[Saved entries]
========================

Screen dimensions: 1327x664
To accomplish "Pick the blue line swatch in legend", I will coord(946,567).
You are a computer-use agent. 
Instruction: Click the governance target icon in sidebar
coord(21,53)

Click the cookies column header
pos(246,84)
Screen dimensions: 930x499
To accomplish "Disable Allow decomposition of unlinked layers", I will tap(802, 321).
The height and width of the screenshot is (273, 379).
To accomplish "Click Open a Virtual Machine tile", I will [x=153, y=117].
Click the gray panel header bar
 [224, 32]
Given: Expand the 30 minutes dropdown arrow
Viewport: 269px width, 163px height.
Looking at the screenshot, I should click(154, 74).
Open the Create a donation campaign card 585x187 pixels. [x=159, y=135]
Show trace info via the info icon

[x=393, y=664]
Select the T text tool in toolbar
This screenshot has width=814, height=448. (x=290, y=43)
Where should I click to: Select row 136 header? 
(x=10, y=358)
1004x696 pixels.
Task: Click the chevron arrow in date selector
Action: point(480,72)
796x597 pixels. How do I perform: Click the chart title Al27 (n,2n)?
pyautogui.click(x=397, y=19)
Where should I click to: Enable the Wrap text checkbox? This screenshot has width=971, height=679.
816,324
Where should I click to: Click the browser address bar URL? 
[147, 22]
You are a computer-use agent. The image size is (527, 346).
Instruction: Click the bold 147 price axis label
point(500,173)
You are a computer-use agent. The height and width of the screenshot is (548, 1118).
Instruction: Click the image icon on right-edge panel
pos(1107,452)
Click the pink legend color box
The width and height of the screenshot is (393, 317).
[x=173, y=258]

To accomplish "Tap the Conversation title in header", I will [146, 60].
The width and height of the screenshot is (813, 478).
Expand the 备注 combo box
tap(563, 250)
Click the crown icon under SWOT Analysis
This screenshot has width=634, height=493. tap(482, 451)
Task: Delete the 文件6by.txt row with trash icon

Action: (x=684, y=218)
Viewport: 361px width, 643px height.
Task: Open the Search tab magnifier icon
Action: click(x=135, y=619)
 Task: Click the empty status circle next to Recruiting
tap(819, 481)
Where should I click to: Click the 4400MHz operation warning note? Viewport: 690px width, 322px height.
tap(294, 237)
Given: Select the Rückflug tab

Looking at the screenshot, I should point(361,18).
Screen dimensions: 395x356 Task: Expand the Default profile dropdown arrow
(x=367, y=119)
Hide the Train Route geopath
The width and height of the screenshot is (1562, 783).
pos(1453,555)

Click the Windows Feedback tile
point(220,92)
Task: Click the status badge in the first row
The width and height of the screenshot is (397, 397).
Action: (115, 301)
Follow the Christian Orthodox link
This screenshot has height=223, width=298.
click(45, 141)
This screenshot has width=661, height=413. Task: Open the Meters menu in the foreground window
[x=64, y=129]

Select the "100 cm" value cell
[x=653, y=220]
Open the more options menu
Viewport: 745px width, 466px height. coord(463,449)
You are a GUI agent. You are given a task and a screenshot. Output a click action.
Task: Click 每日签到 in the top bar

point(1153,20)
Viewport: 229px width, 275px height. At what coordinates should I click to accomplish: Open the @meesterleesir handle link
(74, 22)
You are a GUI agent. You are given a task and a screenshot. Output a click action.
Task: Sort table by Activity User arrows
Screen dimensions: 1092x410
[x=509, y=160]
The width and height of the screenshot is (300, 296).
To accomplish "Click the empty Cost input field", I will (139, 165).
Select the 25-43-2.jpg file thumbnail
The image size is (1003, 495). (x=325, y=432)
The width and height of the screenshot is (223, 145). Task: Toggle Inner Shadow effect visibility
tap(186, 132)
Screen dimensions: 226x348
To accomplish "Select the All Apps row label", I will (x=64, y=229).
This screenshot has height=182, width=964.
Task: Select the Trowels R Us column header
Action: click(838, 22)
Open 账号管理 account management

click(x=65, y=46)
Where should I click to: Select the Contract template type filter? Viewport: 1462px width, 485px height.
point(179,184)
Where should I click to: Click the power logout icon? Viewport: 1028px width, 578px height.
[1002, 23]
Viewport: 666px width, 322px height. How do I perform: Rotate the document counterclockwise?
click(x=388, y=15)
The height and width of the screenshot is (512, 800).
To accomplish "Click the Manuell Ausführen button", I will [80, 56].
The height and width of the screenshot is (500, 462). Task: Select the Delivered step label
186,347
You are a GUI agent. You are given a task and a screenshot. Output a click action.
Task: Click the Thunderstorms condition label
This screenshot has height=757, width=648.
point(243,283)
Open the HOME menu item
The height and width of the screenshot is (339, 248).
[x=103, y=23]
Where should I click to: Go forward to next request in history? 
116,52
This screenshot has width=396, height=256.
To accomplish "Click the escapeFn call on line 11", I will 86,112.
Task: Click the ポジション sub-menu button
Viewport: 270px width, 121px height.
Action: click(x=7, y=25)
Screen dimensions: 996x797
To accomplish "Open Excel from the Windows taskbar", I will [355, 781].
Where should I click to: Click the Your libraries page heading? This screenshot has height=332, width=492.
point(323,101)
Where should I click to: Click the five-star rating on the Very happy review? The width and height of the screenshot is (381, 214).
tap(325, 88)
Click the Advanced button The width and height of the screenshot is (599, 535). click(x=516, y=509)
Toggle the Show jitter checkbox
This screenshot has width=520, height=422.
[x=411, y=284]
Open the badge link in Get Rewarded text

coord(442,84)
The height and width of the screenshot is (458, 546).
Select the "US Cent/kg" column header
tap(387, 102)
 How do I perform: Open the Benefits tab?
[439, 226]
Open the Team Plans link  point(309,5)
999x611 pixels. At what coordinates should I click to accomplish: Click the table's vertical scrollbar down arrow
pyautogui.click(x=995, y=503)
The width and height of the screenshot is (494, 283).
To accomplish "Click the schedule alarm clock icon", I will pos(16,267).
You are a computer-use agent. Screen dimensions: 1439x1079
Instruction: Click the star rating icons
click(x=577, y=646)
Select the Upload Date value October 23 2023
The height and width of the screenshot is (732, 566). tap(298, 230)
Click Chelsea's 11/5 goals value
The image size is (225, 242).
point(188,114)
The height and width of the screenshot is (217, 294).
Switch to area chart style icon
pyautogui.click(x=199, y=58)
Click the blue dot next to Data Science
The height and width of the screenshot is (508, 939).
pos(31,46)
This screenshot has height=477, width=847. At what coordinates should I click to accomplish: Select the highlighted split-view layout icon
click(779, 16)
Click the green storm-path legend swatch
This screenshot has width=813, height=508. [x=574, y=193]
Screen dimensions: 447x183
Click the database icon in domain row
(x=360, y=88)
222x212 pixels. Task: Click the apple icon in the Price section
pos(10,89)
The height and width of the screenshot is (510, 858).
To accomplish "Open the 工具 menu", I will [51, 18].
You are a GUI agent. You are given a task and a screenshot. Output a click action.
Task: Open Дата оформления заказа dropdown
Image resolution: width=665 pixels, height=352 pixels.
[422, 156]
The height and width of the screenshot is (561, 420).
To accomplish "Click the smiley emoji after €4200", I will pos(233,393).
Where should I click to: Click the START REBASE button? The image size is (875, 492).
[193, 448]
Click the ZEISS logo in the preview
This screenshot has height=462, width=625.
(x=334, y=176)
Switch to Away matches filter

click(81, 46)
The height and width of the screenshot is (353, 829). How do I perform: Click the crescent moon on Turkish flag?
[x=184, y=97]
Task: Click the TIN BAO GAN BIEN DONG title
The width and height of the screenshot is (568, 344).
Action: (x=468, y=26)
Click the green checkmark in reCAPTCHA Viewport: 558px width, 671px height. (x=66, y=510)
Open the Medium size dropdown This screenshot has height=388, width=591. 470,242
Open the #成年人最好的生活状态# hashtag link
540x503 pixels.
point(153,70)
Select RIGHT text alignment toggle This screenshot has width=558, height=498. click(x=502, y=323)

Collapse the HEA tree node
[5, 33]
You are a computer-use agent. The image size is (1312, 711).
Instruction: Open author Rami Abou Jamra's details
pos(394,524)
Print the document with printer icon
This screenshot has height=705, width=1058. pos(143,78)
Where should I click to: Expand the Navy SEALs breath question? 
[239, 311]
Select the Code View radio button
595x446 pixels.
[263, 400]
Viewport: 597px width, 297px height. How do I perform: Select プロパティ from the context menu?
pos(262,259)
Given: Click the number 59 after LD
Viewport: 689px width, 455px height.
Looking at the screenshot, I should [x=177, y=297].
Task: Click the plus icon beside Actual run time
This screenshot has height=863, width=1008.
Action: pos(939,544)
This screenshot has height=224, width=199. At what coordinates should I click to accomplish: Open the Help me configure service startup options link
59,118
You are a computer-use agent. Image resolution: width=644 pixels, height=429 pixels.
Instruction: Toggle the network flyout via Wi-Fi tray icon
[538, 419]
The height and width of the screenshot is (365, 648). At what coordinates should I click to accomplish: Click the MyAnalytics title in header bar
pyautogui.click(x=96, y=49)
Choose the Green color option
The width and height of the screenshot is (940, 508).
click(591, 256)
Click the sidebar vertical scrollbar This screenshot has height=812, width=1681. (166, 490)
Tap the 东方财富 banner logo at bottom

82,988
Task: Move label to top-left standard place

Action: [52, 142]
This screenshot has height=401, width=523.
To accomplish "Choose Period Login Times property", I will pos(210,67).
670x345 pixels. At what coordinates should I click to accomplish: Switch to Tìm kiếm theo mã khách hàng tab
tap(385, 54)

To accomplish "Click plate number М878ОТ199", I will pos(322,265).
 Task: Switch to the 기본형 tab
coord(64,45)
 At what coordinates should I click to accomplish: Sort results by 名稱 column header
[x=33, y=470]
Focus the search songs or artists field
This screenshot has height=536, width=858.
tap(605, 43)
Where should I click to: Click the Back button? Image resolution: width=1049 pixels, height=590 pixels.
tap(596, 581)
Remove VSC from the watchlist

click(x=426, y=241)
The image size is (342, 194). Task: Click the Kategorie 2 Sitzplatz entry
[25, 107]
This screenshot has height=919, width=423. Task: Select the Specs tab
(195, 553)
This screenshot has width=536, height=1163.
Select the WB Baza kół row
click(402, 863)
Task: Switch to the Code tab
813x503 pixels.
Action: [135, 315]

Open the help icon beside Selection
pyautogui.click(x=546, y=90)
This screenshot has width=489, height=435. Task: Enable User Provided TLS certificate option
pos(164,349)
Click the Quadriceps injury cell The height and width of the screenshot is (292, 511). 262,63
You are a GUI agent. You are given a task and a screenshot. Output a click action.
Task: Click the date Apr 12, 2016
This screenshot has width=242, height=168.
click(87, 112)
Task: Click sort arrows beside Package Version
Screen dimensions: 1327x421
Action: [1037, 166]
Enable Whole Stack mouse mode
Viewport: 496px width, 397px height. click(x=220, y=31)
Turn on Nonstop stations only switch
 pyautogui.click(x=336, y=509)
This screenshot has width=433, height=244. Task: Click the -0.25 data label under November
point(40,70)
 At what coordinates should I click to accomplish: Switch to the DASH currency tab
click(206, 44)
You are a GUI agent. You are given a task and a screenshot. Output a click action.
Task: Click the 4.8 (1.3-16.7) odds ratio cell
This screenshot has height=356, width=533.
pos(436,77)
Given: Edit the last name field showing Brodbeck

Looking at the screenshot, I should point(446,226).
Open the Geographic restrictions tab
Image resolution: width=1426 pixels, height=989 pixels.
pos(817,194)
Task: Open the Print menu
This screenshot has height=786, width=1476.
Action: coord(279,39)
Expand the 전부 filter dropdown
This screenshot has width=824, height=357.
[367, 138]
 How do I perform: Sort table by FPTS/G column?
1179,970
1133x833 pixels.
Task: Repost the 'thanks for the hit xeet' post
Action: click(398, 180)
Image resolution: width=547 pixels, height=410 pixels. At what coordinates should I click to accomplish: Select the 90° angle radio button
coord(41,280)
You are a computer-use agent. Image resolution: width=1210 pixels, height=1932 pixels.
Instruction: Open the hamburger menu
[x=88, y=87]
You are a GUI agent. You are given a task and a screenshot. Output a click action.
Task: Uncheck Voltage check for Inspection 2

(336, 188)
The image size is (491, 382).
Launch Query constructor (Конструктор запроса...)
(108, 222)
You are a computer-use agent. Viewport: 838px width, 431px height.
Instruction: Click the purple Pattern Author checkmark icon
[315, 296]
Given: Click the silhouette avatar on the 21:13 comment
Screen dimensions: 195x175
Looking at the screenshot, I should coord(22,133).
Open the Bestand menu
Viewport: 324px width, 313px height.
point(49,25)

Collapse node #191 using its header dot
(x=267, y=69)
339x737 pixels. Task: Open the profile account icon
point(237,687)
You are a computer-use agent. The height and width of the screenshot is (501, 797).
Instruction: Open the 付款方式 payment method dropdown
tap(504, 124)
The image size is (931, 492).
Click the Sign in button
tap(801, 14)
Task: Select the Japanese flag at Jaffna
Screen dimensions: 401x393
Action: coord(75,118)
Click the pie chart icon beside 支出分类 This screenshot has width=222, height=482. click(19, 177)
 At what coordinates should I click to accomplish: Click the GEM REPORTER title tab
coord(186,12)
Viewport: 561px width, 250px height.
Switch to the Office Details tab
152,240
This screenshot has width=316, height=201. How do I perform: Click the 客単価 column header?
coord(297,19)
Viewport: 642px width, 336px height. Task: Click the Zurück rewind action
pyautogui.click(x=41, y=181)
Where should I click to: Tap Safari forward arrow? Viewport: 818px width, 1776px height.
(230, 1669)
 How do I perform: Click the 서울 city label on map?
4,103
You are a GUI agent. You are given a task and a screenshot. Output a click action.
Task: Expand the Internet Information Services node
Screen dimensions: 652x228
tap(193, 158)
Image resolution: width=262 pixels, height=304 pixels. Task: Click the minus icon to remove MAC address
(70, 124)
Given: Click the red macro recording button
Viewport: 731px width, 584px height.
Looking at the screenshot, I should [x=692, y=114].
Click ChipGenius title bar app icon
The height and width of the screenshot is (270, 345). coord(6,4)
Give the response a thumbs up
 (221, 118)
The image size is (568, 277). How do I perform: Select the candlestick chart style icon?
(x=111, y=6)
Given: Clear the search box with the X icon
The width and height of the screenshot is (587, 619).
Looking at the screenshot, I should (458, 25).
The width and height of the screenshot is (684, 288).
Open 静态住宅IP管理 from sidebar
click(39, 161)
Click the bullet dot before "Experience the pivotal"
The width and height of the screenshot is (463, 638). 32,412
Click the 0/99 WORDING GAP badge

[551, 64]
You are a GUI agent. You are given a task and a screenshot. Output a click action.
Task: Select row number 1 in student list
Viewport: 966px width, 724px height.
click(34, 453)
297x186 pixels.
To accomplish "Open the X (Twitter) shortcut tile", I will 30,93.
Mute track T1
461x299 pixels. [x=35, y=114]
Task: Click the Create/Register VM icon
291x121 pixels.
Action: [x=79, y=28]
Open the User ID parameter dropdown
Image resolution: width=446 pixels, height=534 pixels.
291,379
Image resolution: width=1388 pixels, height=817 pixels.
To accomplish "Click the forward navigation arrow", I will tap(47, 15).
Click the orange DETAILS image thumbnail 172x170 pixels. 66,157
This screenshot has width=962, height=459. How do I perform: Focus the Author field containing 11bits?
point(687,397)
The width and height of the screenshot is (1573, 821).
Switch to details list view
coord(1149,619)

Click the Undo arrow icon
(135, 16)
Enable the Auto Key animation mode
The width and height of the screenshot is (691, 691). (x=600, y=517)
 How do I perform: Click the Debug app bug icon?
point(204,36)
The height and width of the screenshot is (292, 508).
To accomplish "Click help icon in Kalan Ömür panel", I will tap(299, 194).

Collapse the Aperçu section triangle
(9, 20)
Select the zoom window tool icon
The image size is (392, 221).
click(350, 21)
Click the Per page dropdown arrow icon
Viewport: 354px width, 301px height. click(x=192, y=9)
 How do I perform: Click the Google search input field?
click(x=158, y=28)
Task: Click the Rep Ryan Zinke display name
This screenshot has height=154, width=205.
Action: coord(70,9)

========================

Your task is to reproduce the entries exactly, starting at the first line and ending with the line containing "The height and width of the screenshot is (273, 379).".

Screen dimensions: 1327x664
To accomplish "Pick the blue line swatch in legend", I will coord(946,567).
You are a computer-use agent. 
Instruction: Click the governance target icon in sidebar
coord(21,53)

Click the cookies column header
pos(246,84)
Screen dimensions: 930x499
To accomplish "Disable Allow decomposition of unlinked layers", I will tap(802, 321).
The height and width of the screenshot is (273, 379).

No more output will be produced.